Évidemment la fabrication d'explosifs n'est pas une activité anodine. Ainsi deux accidents mortels se produisirent à Paulilles. Le premier, 25 juillet 1877. Cet accident provoqua la mort de trois personnes, deux ouvriers et un contremaître. A cette époque, c'est 39 ouvriers et 46 ouvrières qui y travaillaient quotidiennement. Le second eu lieu le 25 juin 1882, à 23 heures. Une nouvelle explosion fit 19 morts, dont 7 personnes originaires de Banyuls sur mer.

Peu à peu, les technologies évoluant, l'usine produisit de la nitroglycérine et des produits en caoutchouc. Bien sûr les ouvriers vivaient sur place, dans un village qu'ils créèrent de toutes pièces, avec leurs familles. C'est ainsi 200 à 300 personnes qui résidaient à Paulilles, et ça jusque dans les années 70. En 1966 une partie de son activité d'explosifs fut transférée à Tautavel. En fait les deux sites étaient complémentaires : A Paulilles, il restait l'activité de placage de métaux. Les plaques de métal, une fois préparées, étaient transportées à Tautavel pour subir les explosions. Il faut savoir que le site de Tautavel est toujours en activité de nos jours. L'activité industrielle de Paulilles s'arrête en juillet 1991, lorsque la préparation des plaques est transférées à la zone industrielle de Rivesaltes pour éviter les problèmes de transport.

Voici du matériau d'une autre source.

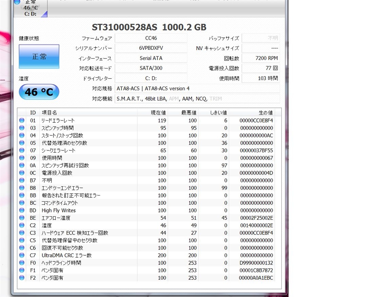Click the serial number field 6VPBDXFV
The height and width of the screenshot is (297, 391).
(x=151, y=48)
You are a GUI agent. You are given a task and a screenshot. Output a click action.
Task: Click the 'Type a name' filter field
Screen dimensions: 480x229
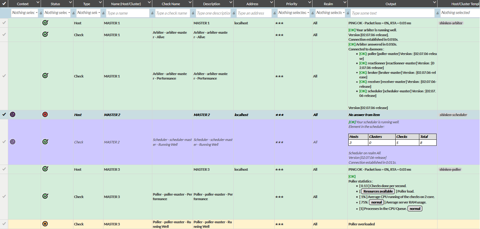pos(127,13)
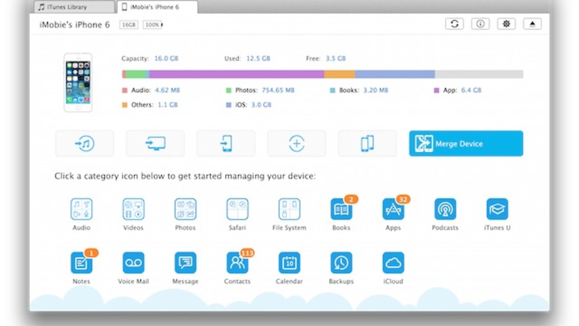The image size is (579, 326).
Task: Click the transfer to iTunes music button
Action: pyautogui.click(x=84, y=144)
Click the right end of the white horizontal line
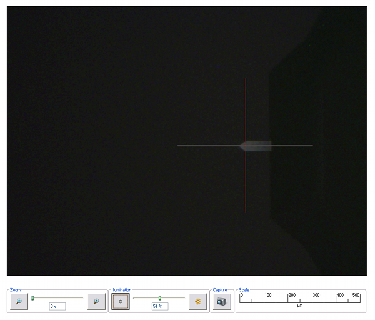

Signalons enfin que dans les années 80, un projet de port s'est monté, mais il fut abandonné : le "Port Méry". A l'origine du projet, Jean-Claude Méry, promoteur et ancien membre du comité central du RPR. En 1998 le terrain est acquis par le conservatoire du littoral, sous financement partagé du Conseil Général. Le conservatoire y a fait de nombreux aménagements (à partir de l'an 2000). Le site est désormais géré par le Conseil Général des Pyrénées-Orientales, qui prévoit d'installer en 2008 un espace dédié à la mémoire industrielle du site, le futur "Parc Nobel". Après 2008, des pistes de réflexion sont engagées pour la création d'un vrai musée, avec partenariats d'une part de la Catalogne Sud (pour avoir une entité géographique cohérente de l'activité industrielle de la côte rocheuse) et d'autre part avec la fondation Nobel, en Suède.